Blessed Are the Cheesemakers

He who has ears to hear, let him hear. (Matthew 11:15)

Surely the least reverent film depiction of the Sermon on the Mount was found in Monty Python’s Life of Brian, a satirical look at events in New Testament times.  The scene opens with Jesus standing on a hilltop reciting the Beatitudes: blessed are the poor in spirit…blessed are the meek…blessed are the peacemakers.  The camera pulls back until Jesus is hardly more than a flyspeck on the horizon, his words soon lost in the wind and in kibitzing by the surrounding throng.  Brian, a reluctant messiah born three stables down from Jesus in Bethlehem, is standing at the edge of the crowd, straining to hear.  “Speak up!” his mother cries in a pronounced Cockney accent.  “I can’t hear a fing!”  A garbled message is relayed to the back of the crowd: “Blessed are the cheesemakers.”  A perplexed onlooker asks, “What’s so special about cheesemakers?”  Another pipes up, “Well, obviously, this is not meant to be taken literally.  It refers to any manufacturers of dairy products.”

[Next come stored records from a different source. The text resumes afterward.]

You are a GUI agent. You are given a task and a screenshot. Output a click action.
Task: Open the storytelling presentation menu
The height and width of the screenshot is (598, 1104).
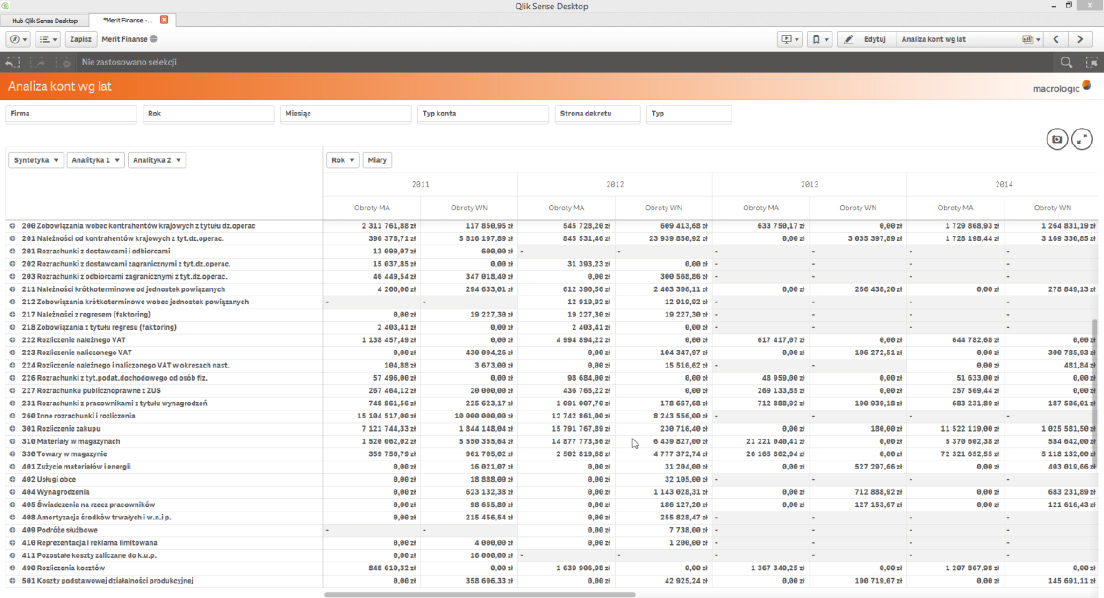(x=790, y=39)
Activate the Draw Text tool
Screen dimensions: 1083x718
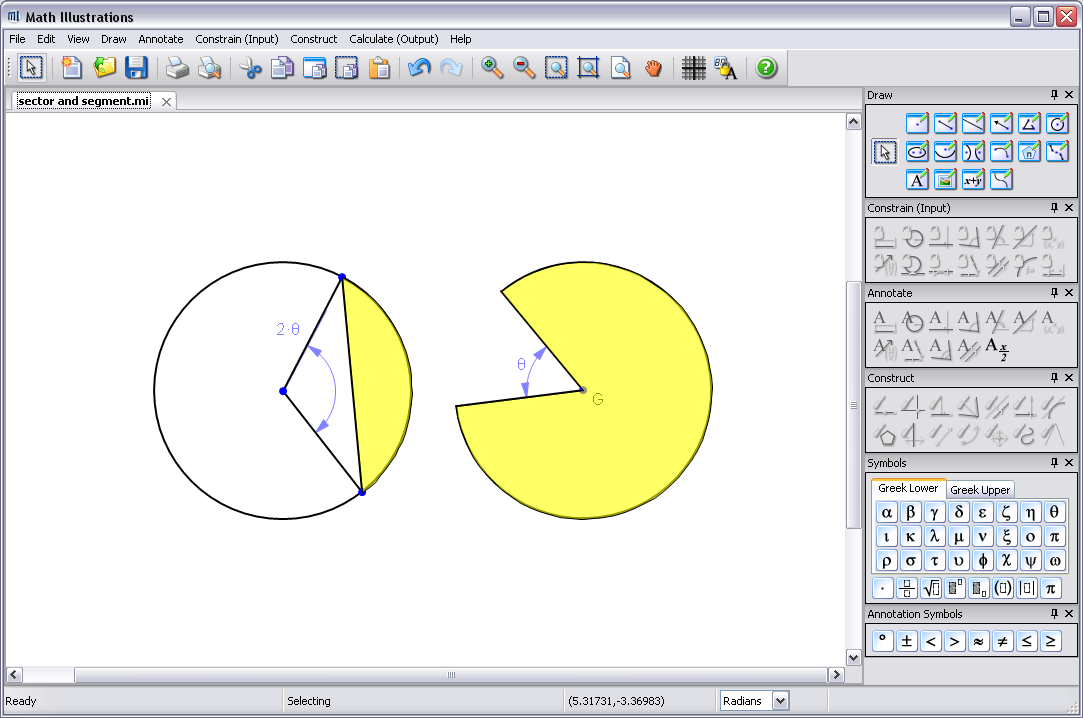point(917,180)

Surely no words in human history have been parsed and reparsed as many times as the ones attributed to Jesus in the four gospels of the New Testament.  And these are only four of numerous gospels that circulated before the New Testament canon assumed its present form in the first few centuries of the church.  Jesus himself left no written record behind.  Few writings in the New Testament can be attributed unequivocally to his disciples.  The epistles written by St. Paul and others interpret Jesus’ teachings but do not quote him directly.  The earliest gospels appeared decades after Jesus lived and were written in a language other than the one he spoke.  The three synoptic gospels (Matthew, Mark and Luke) tell roughly the same story in the same chronological order with similar but not identical sayings attributed to Jesus.  But Matthew and Luke contain additional material that scholars believe may have come from another source, a hypothetical compendium of sayings known as the “Q document” that is now lost.  All of this is useful to understand when we strain to hear what was actually said by an itinerant Galilean preacher nearly 2,000 years ago.

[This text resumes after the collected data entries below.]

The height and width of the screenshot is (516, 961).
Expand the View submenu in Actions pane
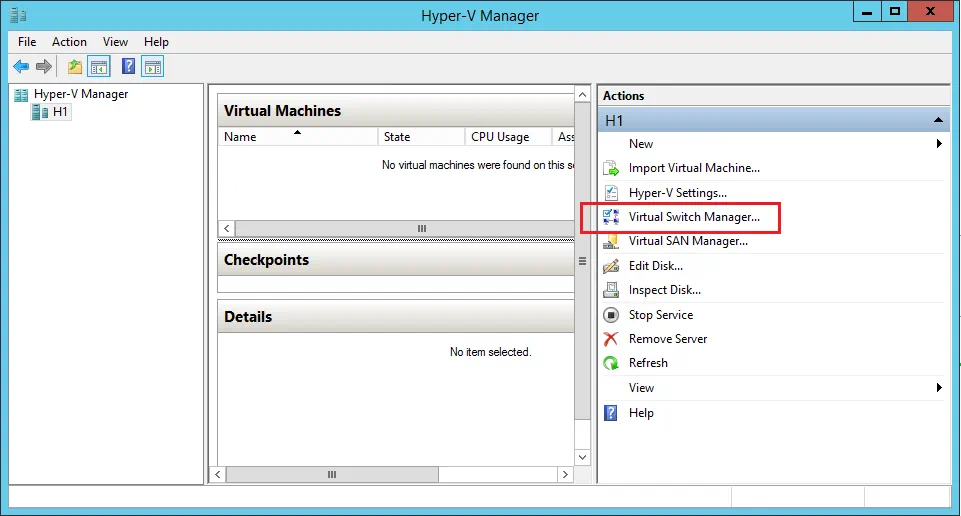pos(939,388)

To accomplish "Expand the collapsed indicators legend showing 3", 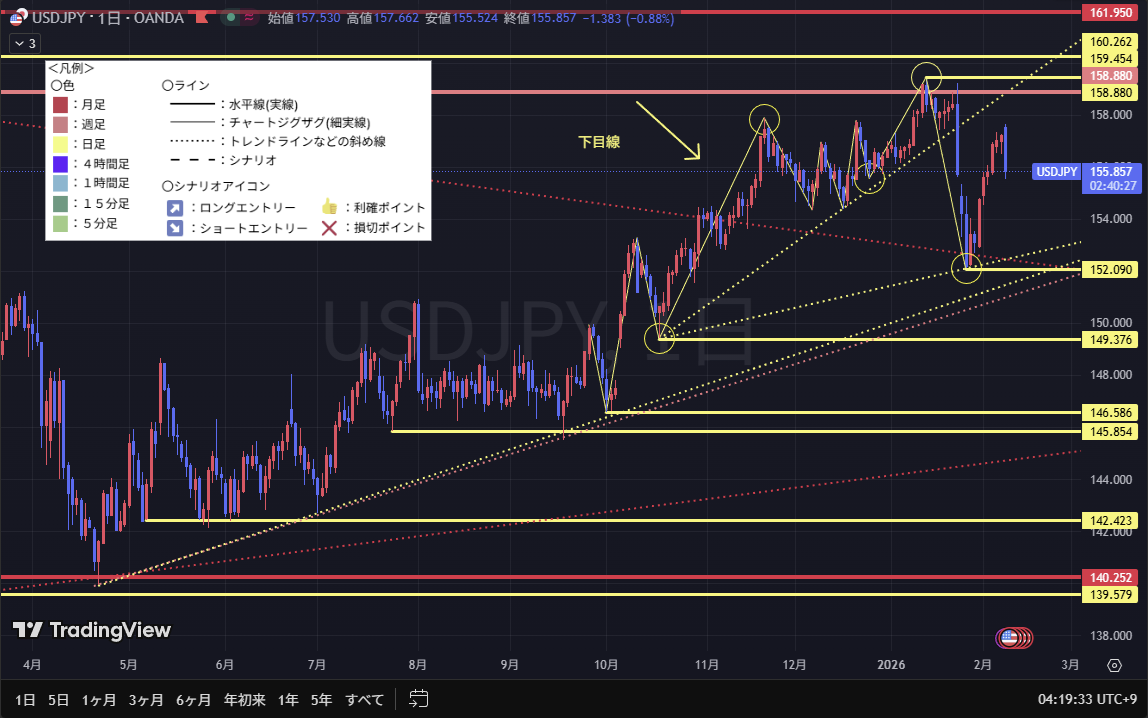I will point(24,43).
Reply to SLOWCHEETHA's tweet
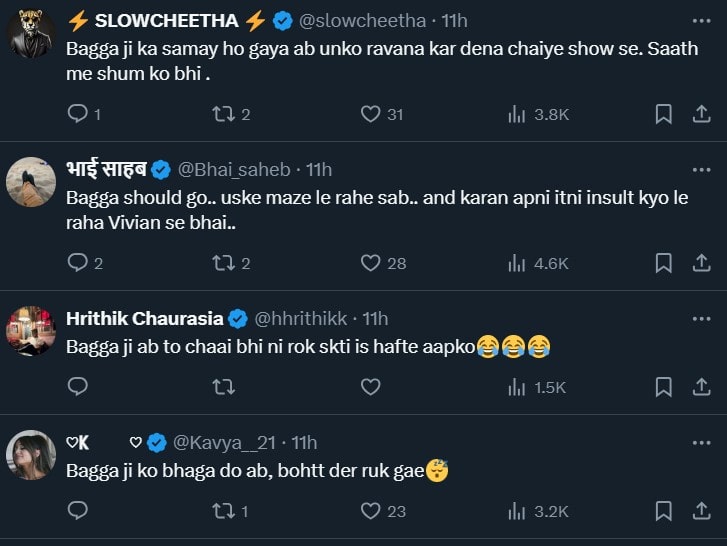 (x=78, y=114)
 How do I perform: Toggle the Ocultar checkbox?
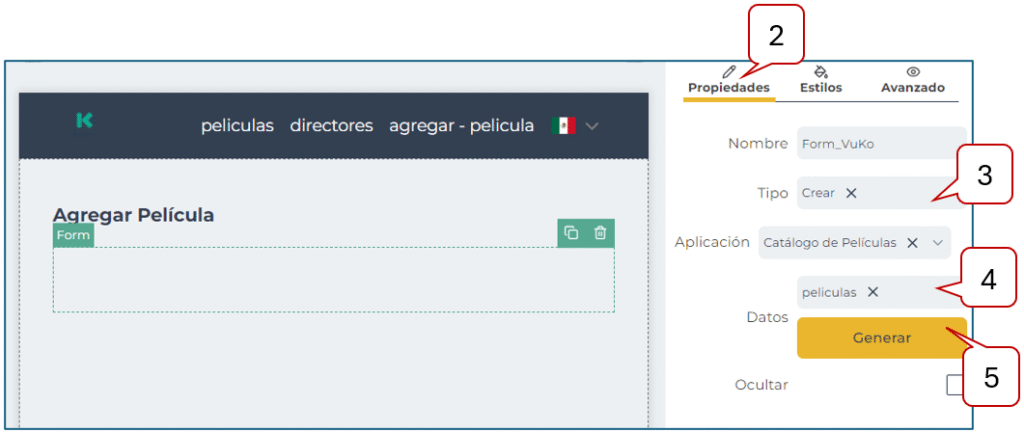pyautogui.click(x=955, y=385)
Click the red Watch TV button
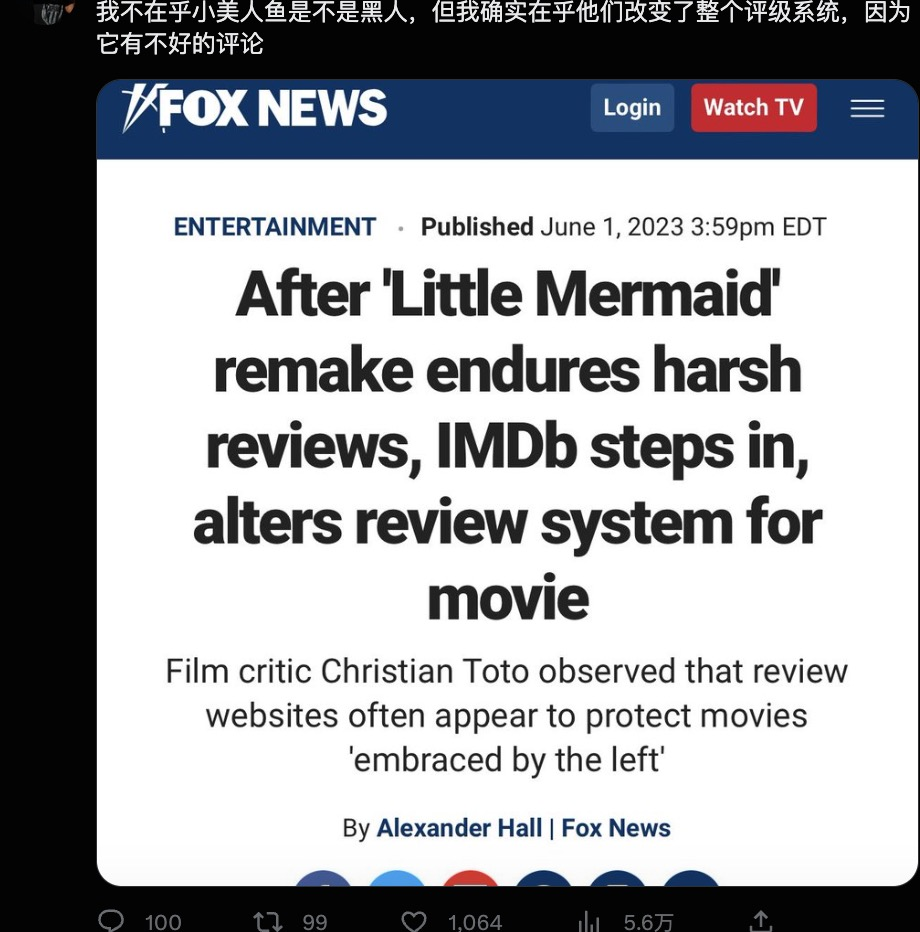 (754, 108)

Since the 19th century, biblical scholars have attempted to reconstruct the historical Jesus in order to determine what he actually said and did.  The most ambitious such effort has been undertaken by a consortium of mostly liberal academics working under the auspices of the Jesus Seminar.  This group began meeting more than two decades ago to vote on the historical validity of Jesus’ words and deeds in five gospels (including the non-canonical Gospel of Thomas), using a controversial method involving beads of various colors to signify degrees of authenticity.  The Jesus Seminar concluded that Jesus probably did not say most of what is attributed to him in the gospels and did not perform such miracles as walking on water and raising Lazarus from the dead, much less rising from the dead himself.  Conservative theologians, meanwhile, have challenged the voting methodology adopted by the Jesus Seminar and have rejected the criteria used for determining historical authenticity as merely reflecting the liberal assumptions of the scholars involved.

Whatever the shortcomings in its methodology or its premises, the Jesus Seminar offers some interesting perspectives on the gospels as historical artifacts; however, its conclusions may be largely beside the point.  Joseph Campbell pointed out long ago that the truth of religious myths has little to do with their factual basis.  For those who have ears to hear, the truth is in the hearing, whatever the source.  It thunders from mountaintops and whispers in the depths of the human heart.  It can weave itself into casual conversation or in a song on the radio.  As the author of Proverbs puts it, “Wisdom cries aloud in the streets.”  

At the conclusion of Hermann Hesse’s Steppenwolf, published in 1927, Mozart materializes in modern dress and tunes in Handel’s Concerto Grosso in F Major on a primitive radio of the day.  The novel’s protagonist, Harry Haller, is outraged that the music of the immortals is so badly mutilated by this crude mechanical device.  But Mozart only twits him for failing to appreciate the cosmic humor of it all.  “Just listen, you poor creature,” he advises, “listen without either pathos or mockery, while far away behind the veil of this hopelessly idiotic and ridiculous apparatus the form of this divine music passes by….You hear not only a Handel who, disfigured by radio, is, all the same, in this most ghastly of disguises still divine; you hear as well and you observe, most worthy sir, a most admirable symbol of all life.